(Collected data rows)

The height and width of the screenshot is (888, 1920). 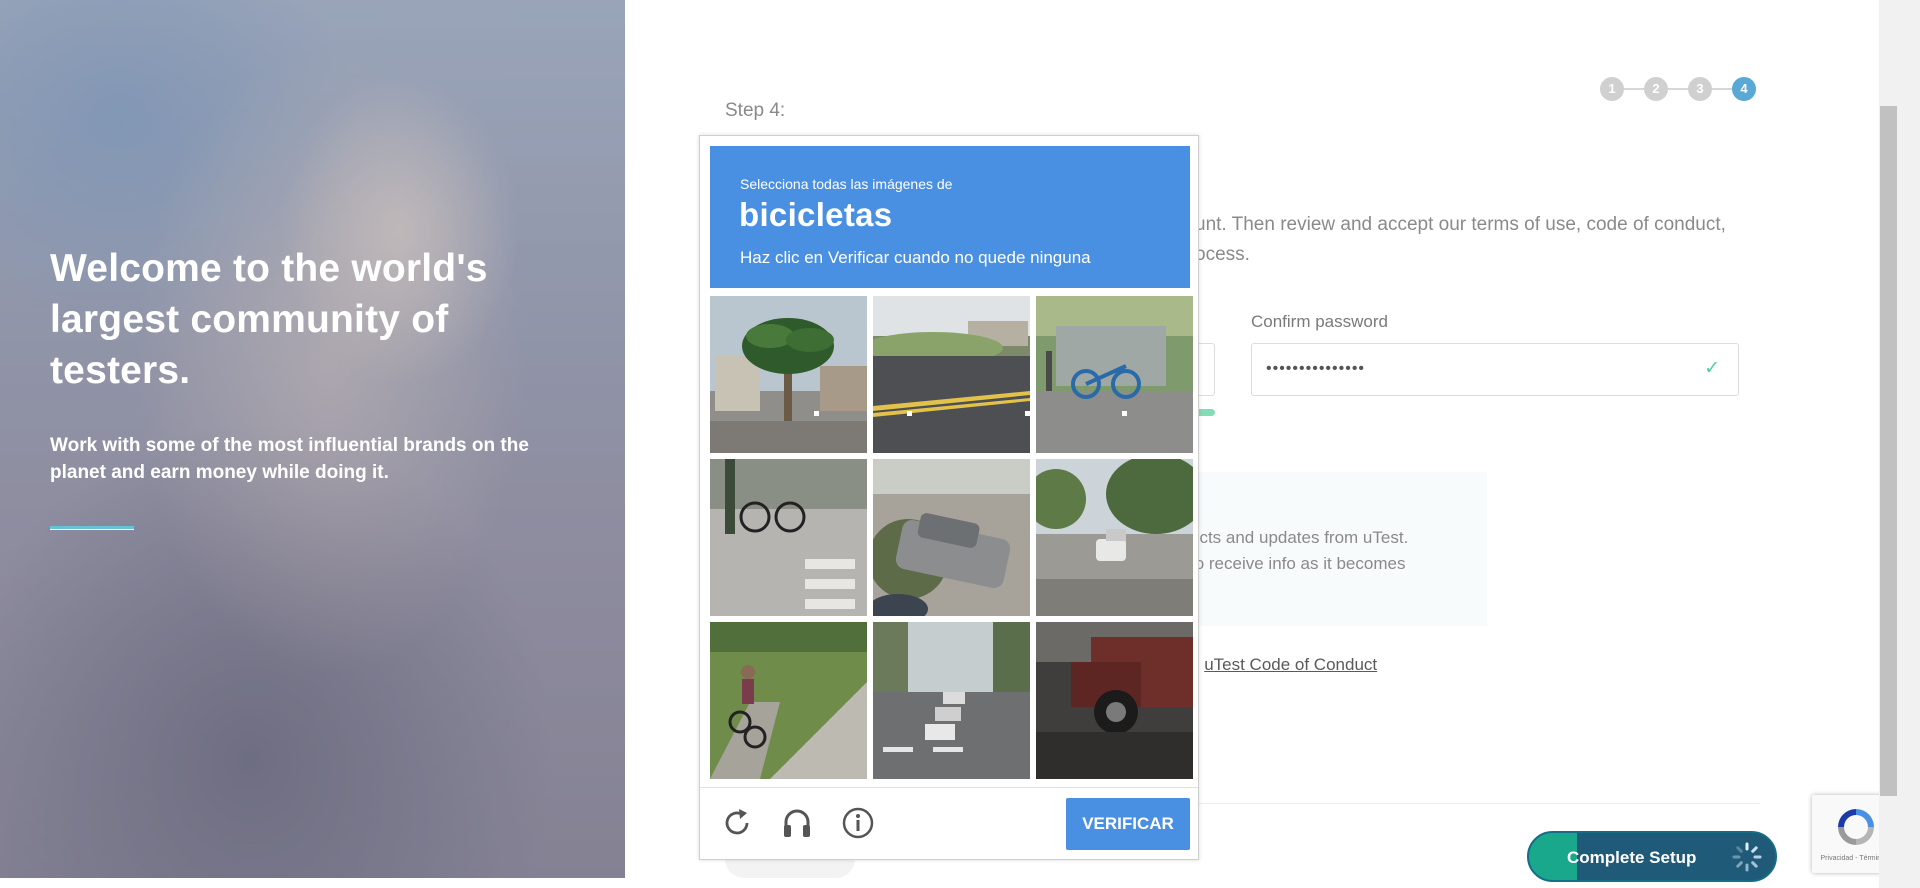 I want to click on hero-divider, so click(x=92, y=528).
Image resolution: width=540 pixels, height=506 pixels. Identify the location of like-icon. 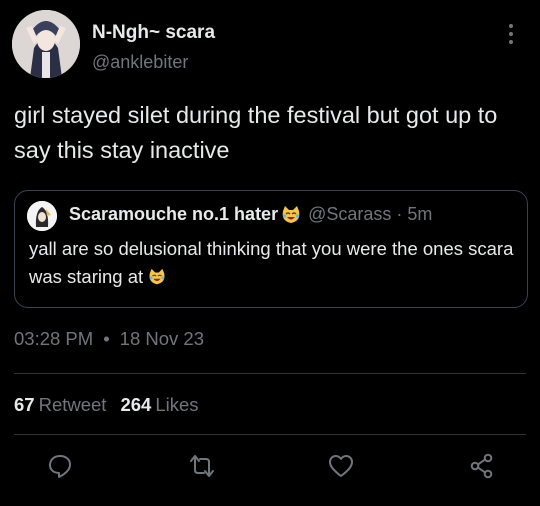
(341, 466).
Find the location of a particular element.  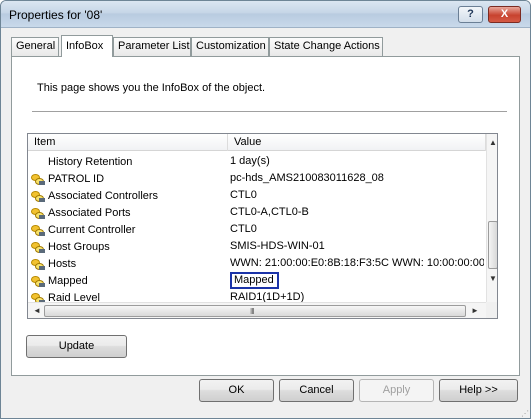

item-label: History Retention is located at coordinates (90, 162).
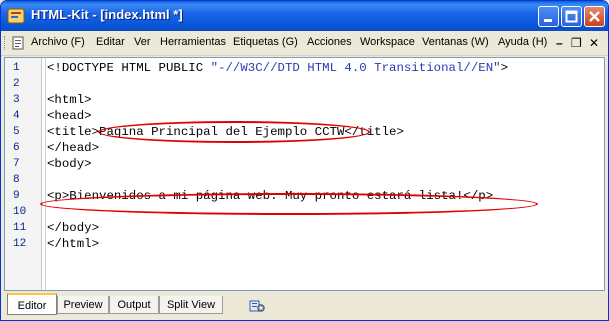  Describe the element at coordinates (20, 244) in the screenshot. I see `line-number: 12` at that location.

■ Prompt ■
Put the stretch of rows from the line containing "Image resolution: width=540" through the end of the rows into a numbered list, skipping blank lines. Leave the pictures out of your answer.

■ Task answer ■
1. Image resolution: width=540 pixels, height=506 pixels. Identify the location of like-icon. 
2. (341, 466).
3. Find the location of a particular element.  
4. item-label: History Retention is located at coordinates (90, 162).
5.   Describe the element at coordinates (20, 244) in the screenshot. I see `line-number: 12` at that location.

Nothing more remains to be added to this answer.